Texte source:
Mais quelle tristesse : aujourd’hui encore, ils ne se rendent même pas compte de la chute vertigineuse dans laquelle ils se trouvent.
Ces agresseurs qui s’acharnent à vouloir éteindre la chandelle allumée par la vérité sont à ce point prisonniers du mal qu’ils échafaudent chaque jour de nouveaux complots, recourant à des ruses auxquelles même Satan n’aurait pas songé, afin de détourner les hommes de la cause de leur chemin. Par leur oppression et leur cruauté, ils leur infligent toutes sortes de souffrances, cherchant à leur rendre la vie invivable.
Pourtant, bien que révélé dans un autre contexte, ce verset attire puissamment l’attention sur une réalité qui vous concerne directement :
« […] Si vous souffrez, sachez qu’ils souffrent eux aussi […] » (Sūrat al-Nisā, 4/104).

Données affichées:
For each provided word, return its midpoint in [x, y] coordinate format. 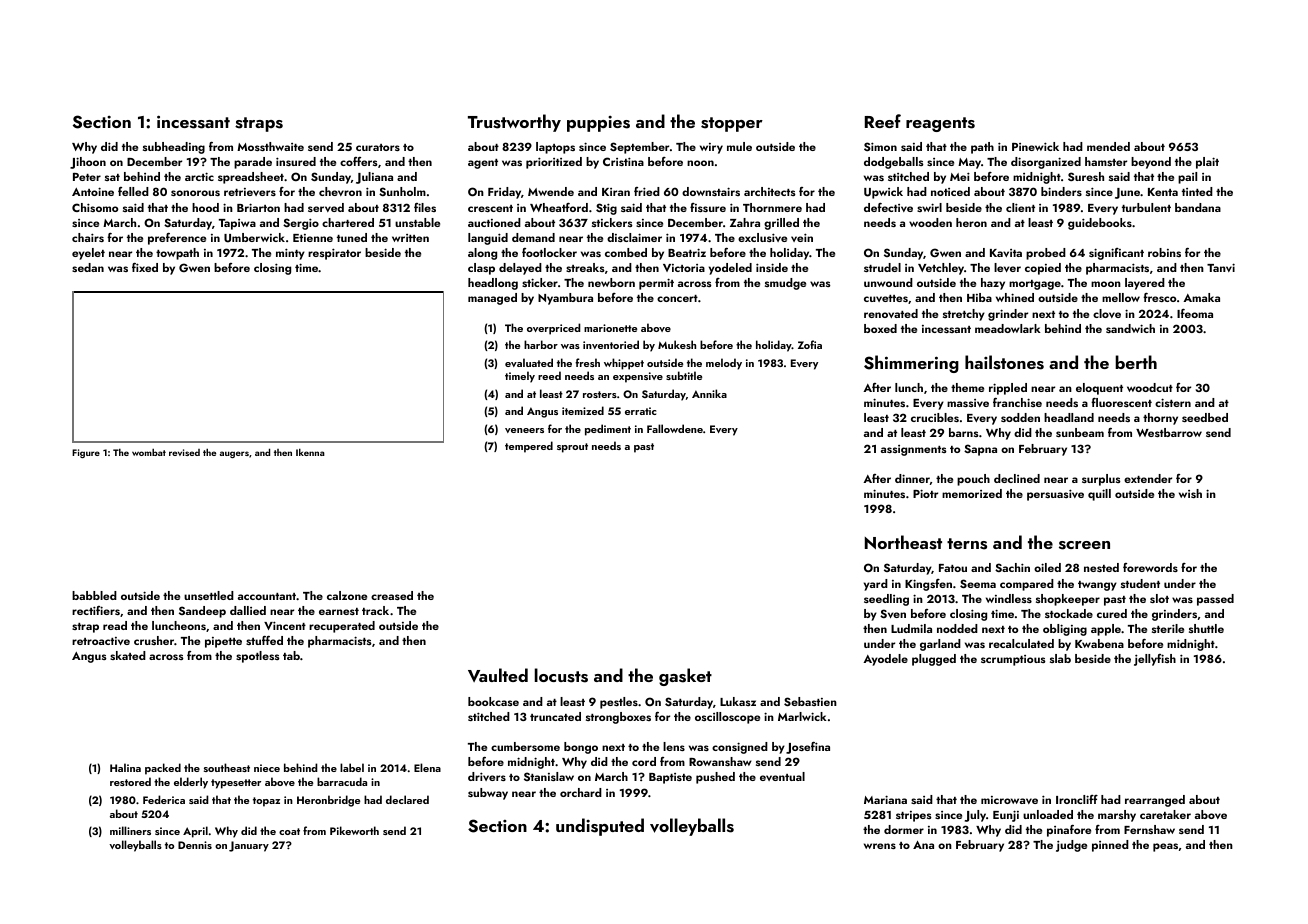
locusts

Consignes:
1 > Indiquez si chaque affirmation concorde avec le texte source, en répondant par oui ou par non et en citant les mots décisifs du texte : (a) les agresseurs ont conscience de leur chute ; (b) le verset cité est tiré de la sourate al-Nisā ; (c) le verset a été révélé dans le même contexte que celui dont parle le texte.
2 > Recopiez le passage du texte source qui commence par « Pourtant, bien que » et va jusqu’à « (Sūrat al-Nisā, 4/104). ».

Corrigé:
1 >
(a) Non : « ils ne se rendent même pas compte de la chute vertigineuse dans laquelle ils se trouvent ».
(b) Oui : « Sūrat al-Nisā, 4/104 ».
(c) Non : « bien que révélé dans un autre contexte ».

2 >
Pourtant, bien que révélé dans un autre contexte, ce verset attire puissamment l’attention sur une réalité qui vous concerne directement :
« […] Si vous souffrez, sachez qu’ils souffrent eux aussi […] » (Sūrat al-Nisā, 4/104).